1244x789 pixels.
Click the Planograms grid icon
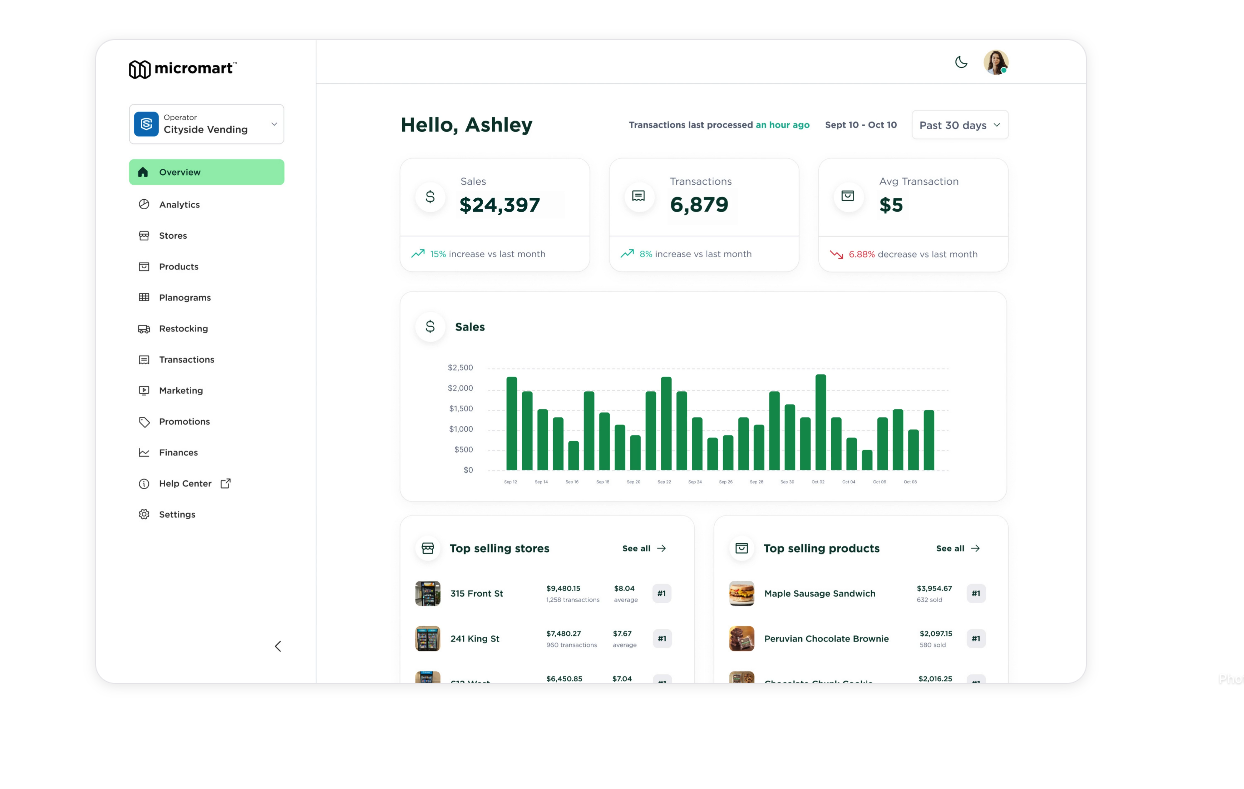(144, 298)
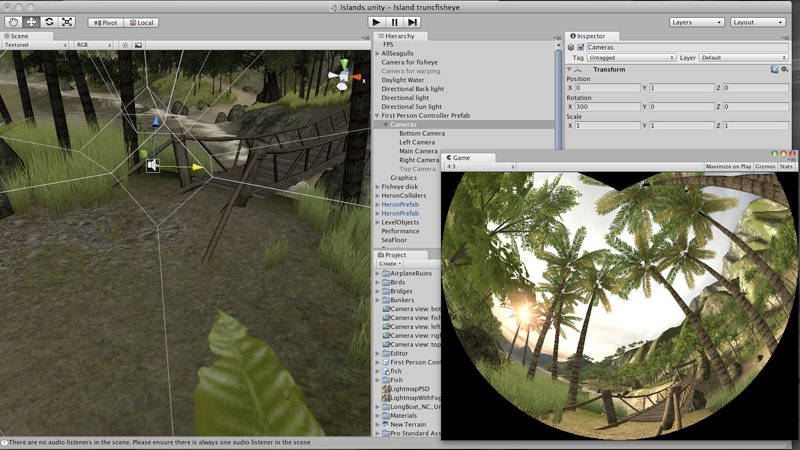Switch to the Inspector tab
Screen dimensions: 800x450
click(588, 36)
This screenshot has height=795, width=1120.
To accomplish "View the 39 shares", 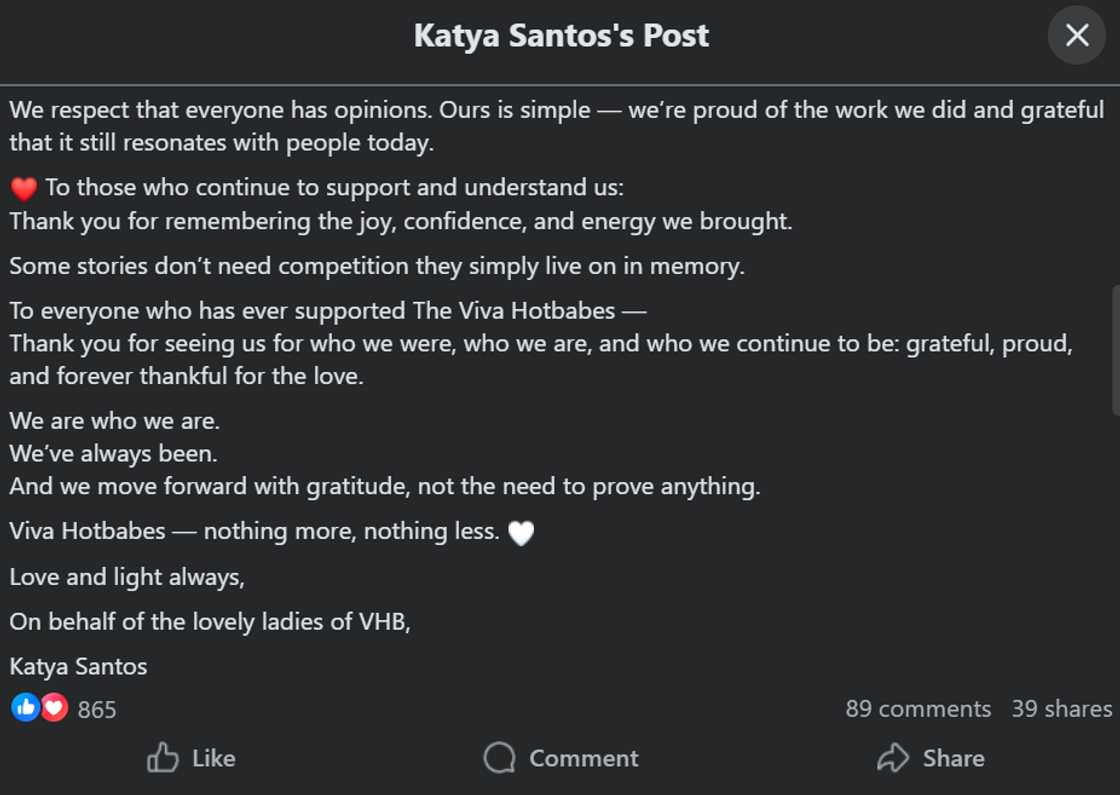I will 1062,709.
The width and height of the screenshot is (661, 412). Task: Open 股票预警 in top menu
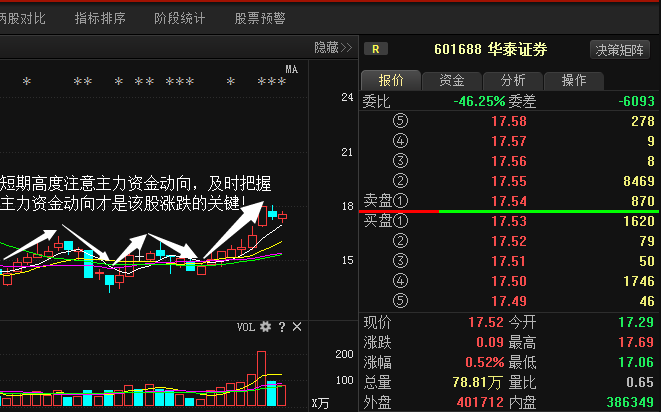[x=260, y=18]
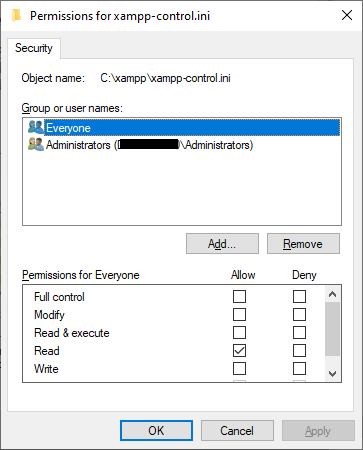Click permissions list scroll up arrow

[x=332, y=294]
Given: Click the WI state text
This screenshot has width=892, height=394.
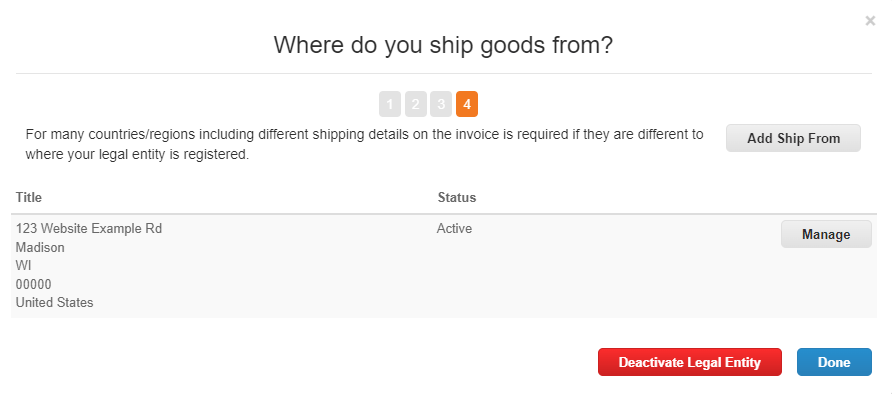Looking at the screenshot, I should [23, 266].
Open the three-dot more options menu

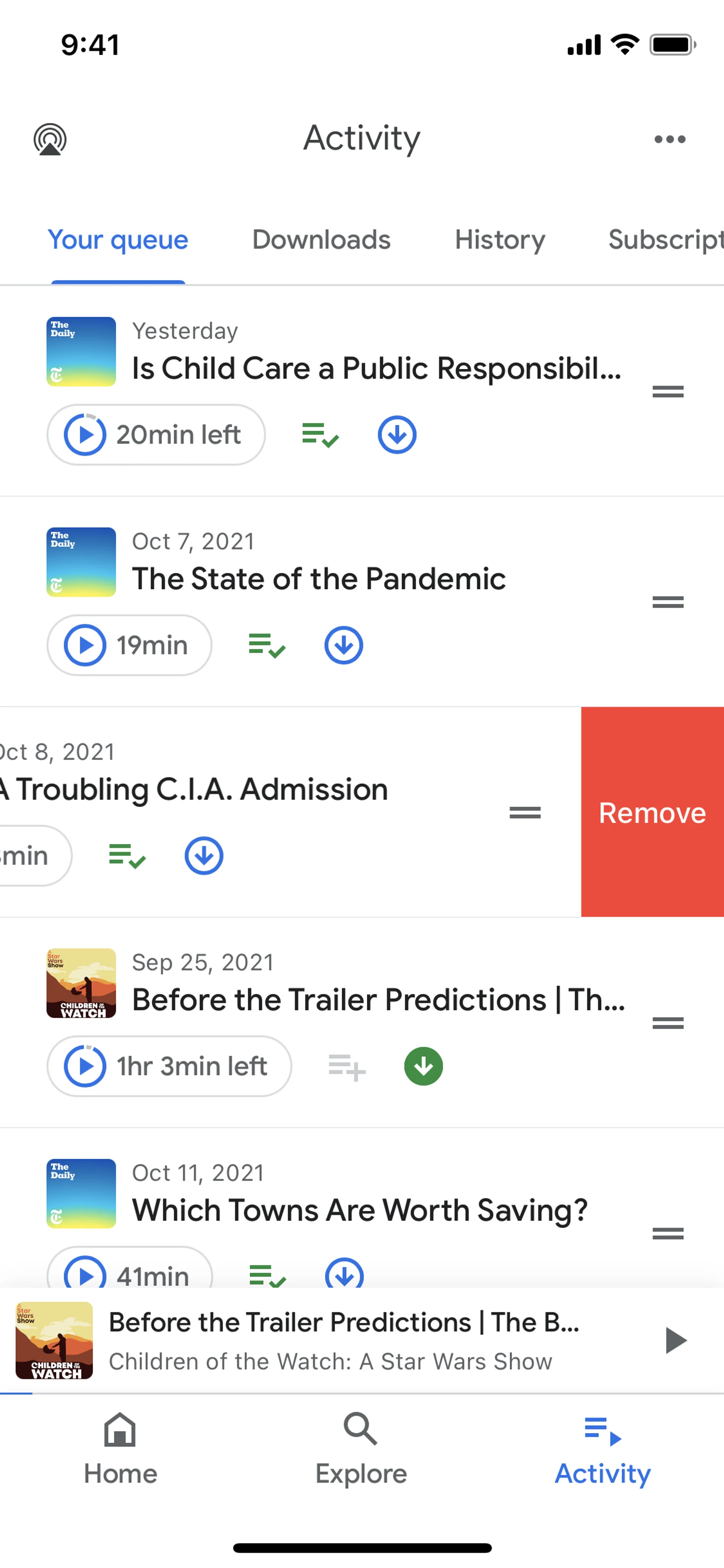coord(669,140)
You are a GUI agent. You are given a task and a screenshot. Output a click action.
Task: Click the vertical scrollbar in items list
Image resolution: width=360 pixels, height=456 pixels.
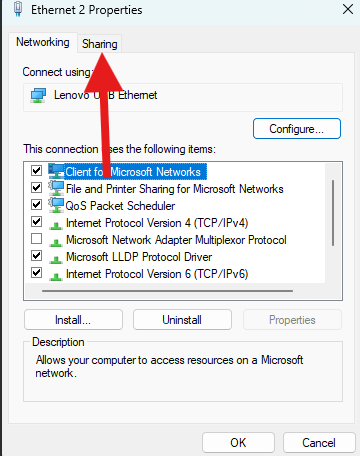[333, 213]
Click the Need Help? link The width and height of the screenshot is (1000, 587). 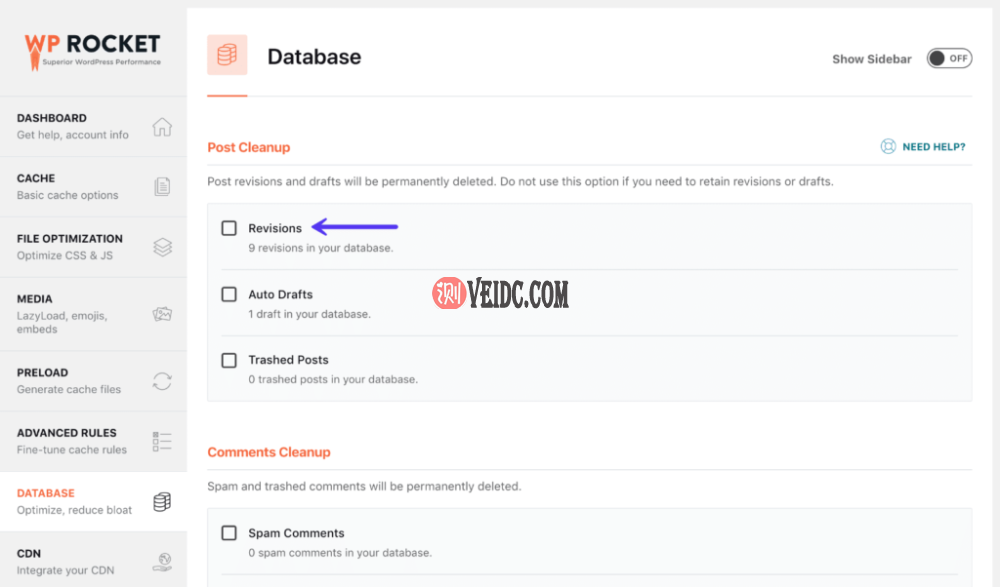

+ + + + + + +

Task: Could you return each line, unchanged, from the line containing "The width and height of the screenshot is (661, 412)." through the last line of the entries above, leaving out the pictures?

Problem solution:
The width and height of the screenshot is (661, 412). Task: Open 股票预警 in top menu
[x=260, y=18]
Click permissions list scroll up arrow

[x=332, y=294]
Given: Click the WI state text
This screenshot has width=892, height=394.
Looking at the screenshot, I should [23, 266].
Open the three-dot more options menu

coord(669,140)
You are a GUI agent. You are given a task and a screenshot. Output a click action.
Task: Click the vertical scrollbar in items list
Image resolution: width=360 pixels, height=456 pixels.
[333, 213]
Click the Need Help? link The width and height of the screenshot is (1000, 587). 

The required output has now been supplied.